Своим поступком ты отличился, Ну а добился чего? Теперь ты связан, И дом твой сожжен — У тебя бледный вид, Аокити[23].

Вот какое стихотворение, ха-ха!

Вслед за Така рассмеялись и ребята: ха-ха! Когда я, поев, собрал грязную посуду и понес ее к раковине, жена, лицо которой выражало настороженность и неприступность, сказала:

— Если у тебя есть возражения, Мицу, то поспорь сейчас с Така и ребятами.

— Нет у меня желания вмешиваться в пропагандистскую деятельность Така, — сказал я. — Меня сейчас больше занимает мысль о том, как бы ощипать фазанов. Где они?

— Така повесил их в кладовке на большой деревянный крюк. Там шесть штук, жирных, как свиньи! — ответила вместо жены Момоко. Женщины нарезали в бамбуковую корзину огромное количество овощей. Видимо, они приготавливают богатый витаминами обед для жизнерадостных футболистов.

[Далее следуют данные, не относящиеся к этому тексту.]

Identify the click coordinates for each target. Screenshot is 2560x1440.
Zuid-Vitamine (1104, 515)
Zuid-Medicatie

— Молодежь нашей деревни вначале создала вокруг себя атмосферу страха, благоразумные крестьяне боялись молодежи, но в ходе восстания прониклись к ней уважением. Насилие, правда, позволило ей добиться лишь внешнего проявления такого уважения. Но так или иначе, молодые ребята считали себя народными героями, причем в масштабах не только нашей деревни, но и всего княжества. Поэтому в течение некоторого времени после восстания, пока они оставались на свободе, бывшие головорезы превратились в деревенскую аристократию. Действительно, на какой-то период сложилась такая обстановка, что молодежь в любой момент могла снова поднять нашу деревню на восстание, то же было и в других деревнях — молодежи удавалось там сохранять еще свои позиции. Когда восстание начало угасать, молодежь нашей деревни взяла клятву с ребят из других деревень в том, что если власти княжества начнут преследования, то они сразу же снова поднимут восстание, а те деревни, которые будут колебаться, тут же сожгут. Такое положение заставило власти повременить с преследованием предводителей восстания. В тот счастливый для них период молодые ребята не только ели и пили награбленное, но, похоже, и соблазняли деревенских девушек и женщин. А может быть, и наоборот, — девушки и женщины сами соблазняли парней! (Ребята громко засмеялись и этой грубой шутке.) Для деревни восстание было смутным временем, когда молодежь, вооружившись и захватив власть, чинила произвол. Молодые головорезы зверски убивали каждого, кто пытался идти против них, а тех из девушек или женщин, которые противились их домогательствам, они просто насиловали. Крестьяне, вернувшиеся к мирной жизни, попали под иго жестоких властителей. И поэтому, когда прибыл княжеский соглядатай, их отношения с жителями деревни были уже безнадежно испорчены, и они оказались в изоляции. В конце концов, запершись в амбаре, молодежь пыталась сопротивляться, но жители деревни предали их — ни один не сдержал обещания и не помог им…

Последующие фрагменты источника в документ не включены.